Several months back a couple of trolls on the Michigan Sportsman website were giving the locals a hard time about how trashy the Huron River is.  They were saying that if we really cared about our home waters we would take the time to clean it up.  So some of us took them up on that and the Huron River Trash Bash was born.  Actually the first person to start the process was a local fisherman named Carl.  A few weeks later he and I and one other gentleman met and we picked 6/4 as the day to do it.  We got the word out the best we could and on Saturday morning we met at Huroc Park along with 8 other people and 2 boats.  From there we split up into 2 teams.  5 people with the boats and the other 5 on land working the shoreline of both Huroc Park and Dodge Park.  4 hours later and some dirty hands and muddy feet we were done.  Our pile didn’t look that impressive but in a way that is a good thing.  That section of the river wasn’t as dirty as we thought.  We did manage to recover what seemed to be several miles of fishing line though.  Some people hate seeing the plastic blue worm containers, discarded fishing line really bugs me.  That stuff never breaks down, gets wrapped up into everything and is a life threatening hazard to the local wildlife.  Anytime I can get it off the ground and out of harm’s way is a plus in my book.

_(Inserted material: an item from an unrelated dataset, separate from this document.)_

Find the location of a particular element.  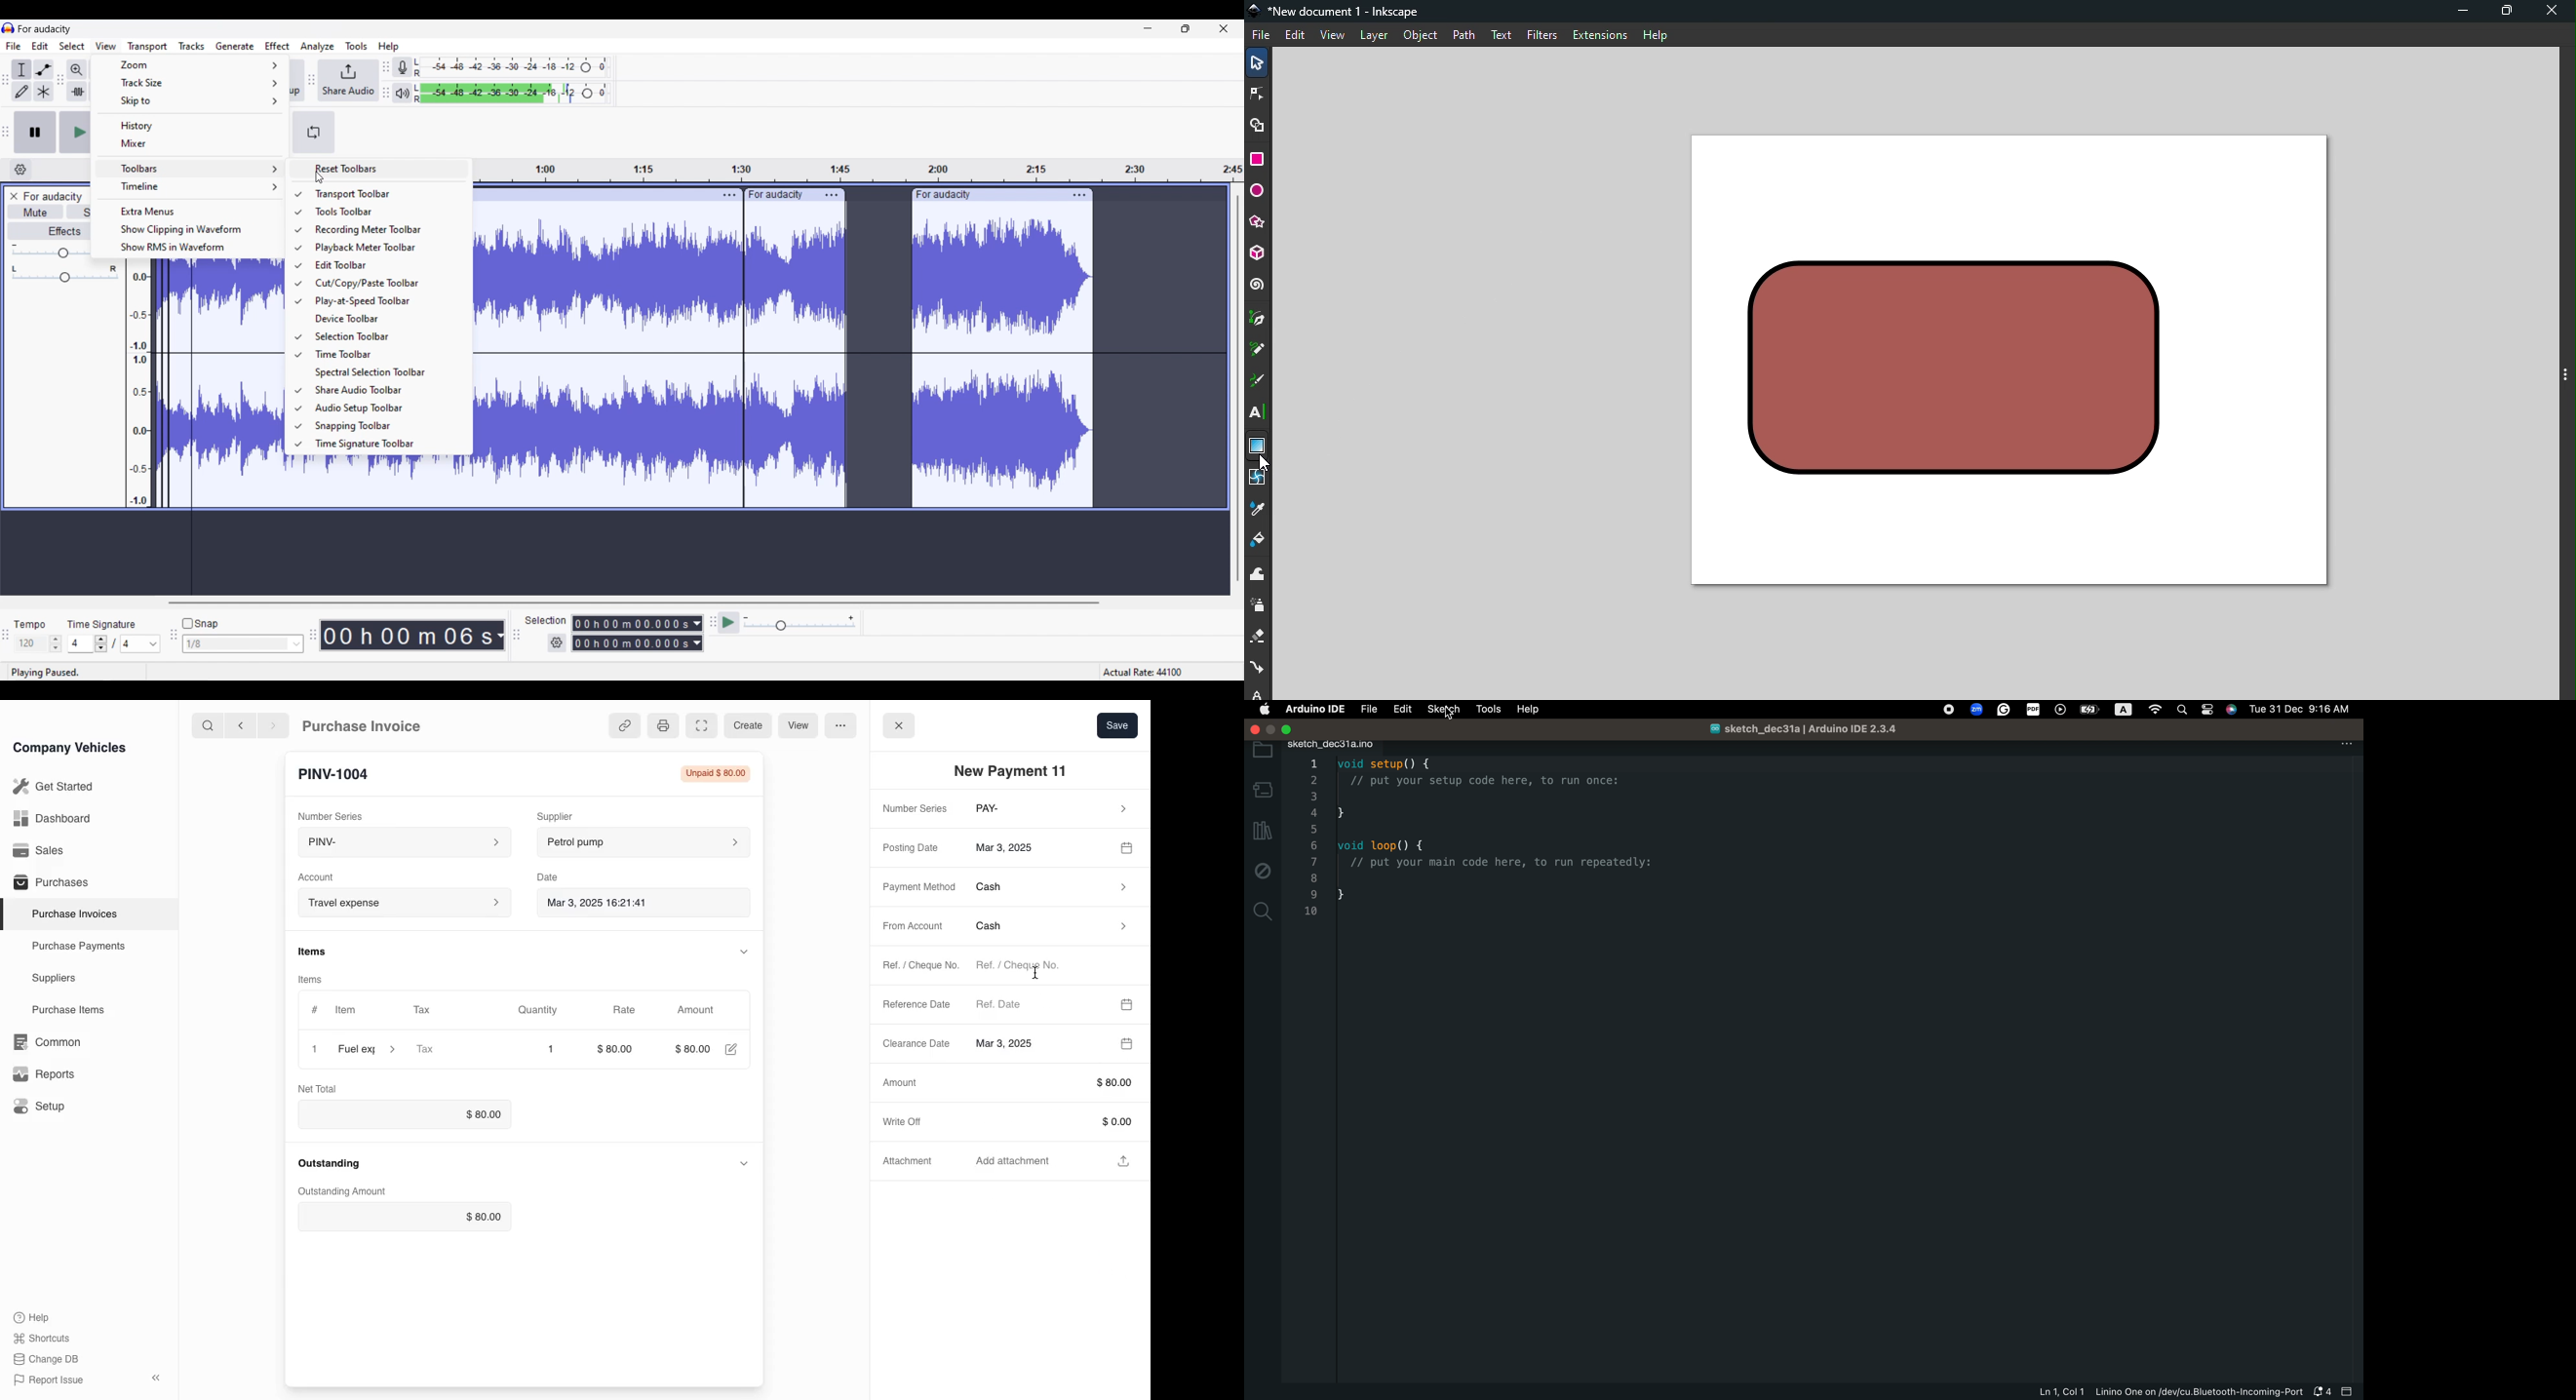

Clearance Date is located at coordinates (911, 1045).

It was a good thing we finished up when we did.  As we were piling up the garbage bags into the trash bins provided by the City of Rockwood it started to rain.  Not much at first but enough to motivate us to get the job done.  So after that was done the group loaded up, said our good byes and went home.  It was great to meet a few of the local fishermen who care about their home river as much as I do.  I’m sure this will become an annual thing and hopefully it will grow to cover more of the lower river.

On a side note.  One of the benefits about doing stuff like this is the knowledge you sometimes receive.  A participants was nice enough to tell me about some gravel beds and winter holding areas for steelhead on the river.  They are only accessible by boat, which I can arrange.  A couple of hours of manual labor and I learned a few new winter fishing spots.  Not a bad trade off if you ask me.